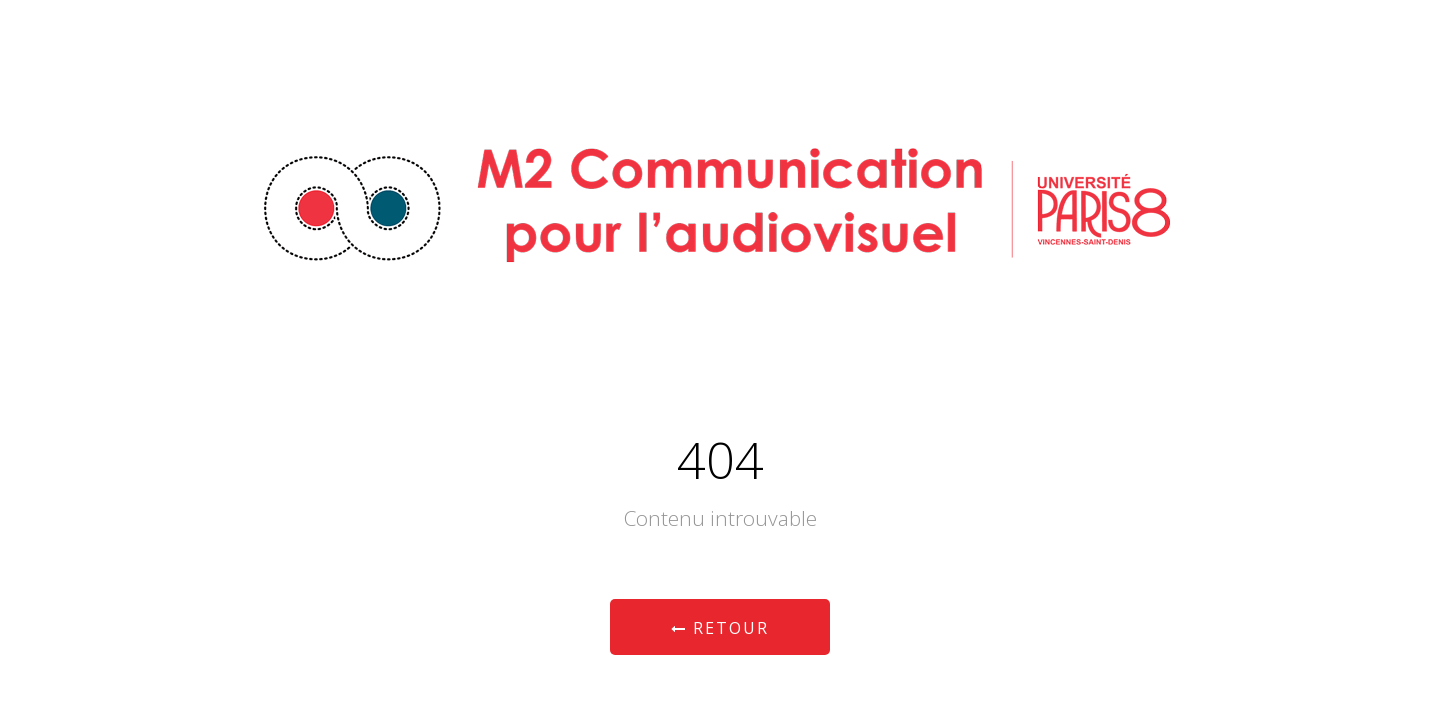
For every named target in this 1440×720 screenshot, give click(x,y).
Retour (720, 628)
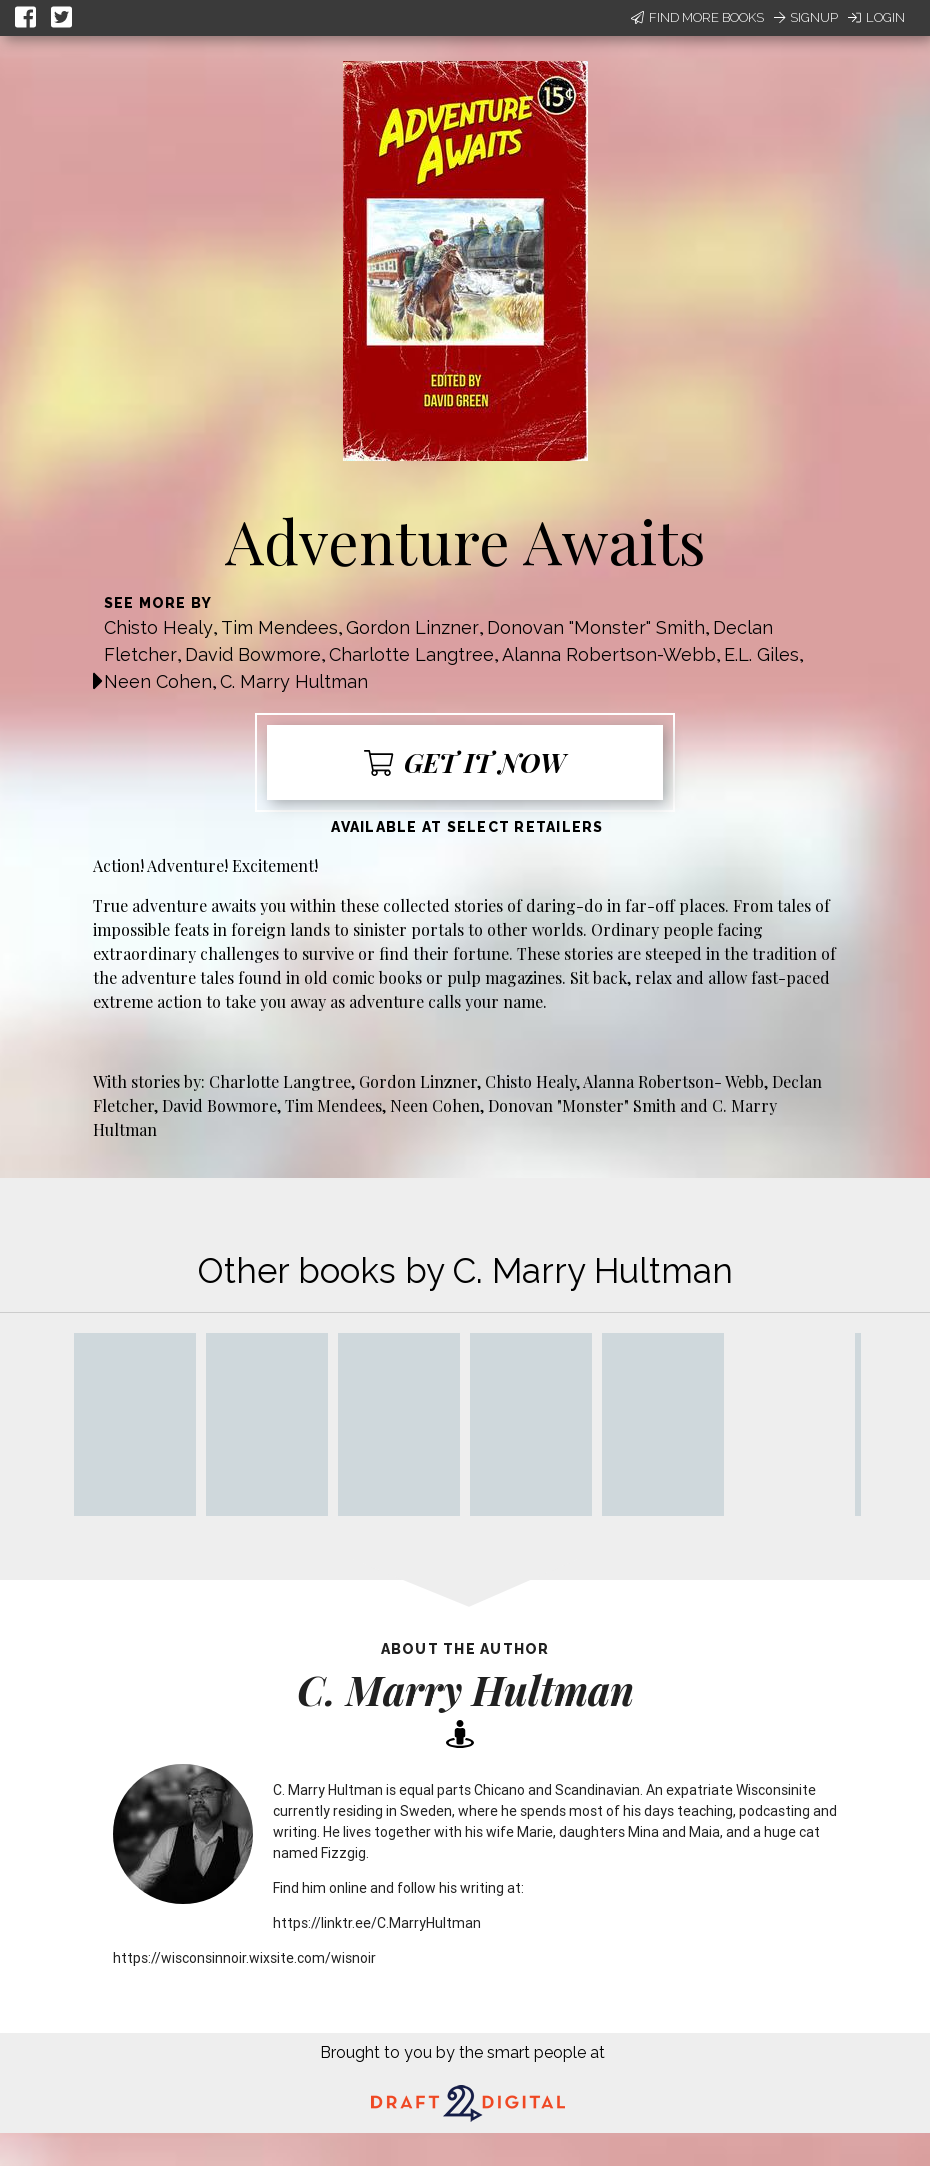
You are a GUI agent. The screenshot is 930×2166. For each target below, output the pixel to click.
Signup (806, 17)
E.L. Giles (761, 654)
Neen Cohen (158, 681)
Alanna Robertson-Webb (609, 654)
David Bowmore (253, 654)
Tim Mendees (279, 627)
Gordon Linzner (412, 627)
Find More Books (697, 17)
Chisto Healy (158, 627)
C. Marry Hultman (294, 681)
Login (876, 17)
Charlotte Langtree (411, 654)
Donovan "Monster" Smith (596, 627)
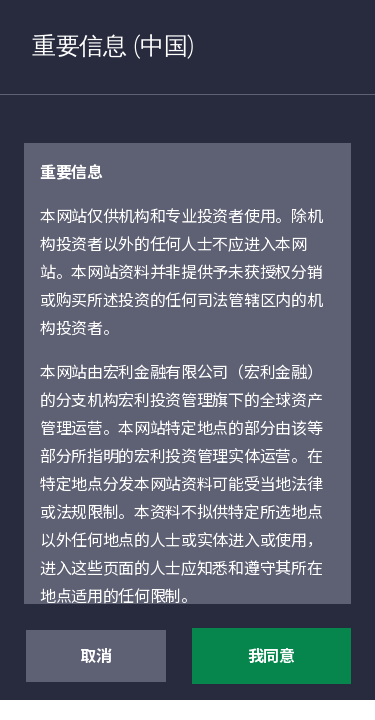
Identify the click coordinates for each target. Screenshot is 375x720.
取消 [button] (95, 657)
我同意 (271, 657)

_ _ _ _ _ _ _

_What you should do_:
Put each line of the records from the line with "Tim Mendees (279, 627)" through the end of the records into a Markdown table with the columns Number and Text. Leave out blank lines and pictures.

_Task answer_:
| Number | Text |
|---|---|
| 1 | Tim Mendees (279, 627) |
| 2 | Gordon Linzner (412, 627) |
| 3 | Find More Books (697, 17) |
| 4 | Chisto Healy (158, 627) |
| 5 | C. Marry Hultman (294, 681) |
| 6 | Login (876, 17) |
| 7 | Charlotte Langtree (411, 654) |
| 8 | Donovan "Monster" Smith (596, 627) |
| 9 | Identify the click coordinates for each target. Screenshot is 375x720. |
| 10 | 取消 [button] (95, 657) |
| 11 | 我同意 (271, 657) |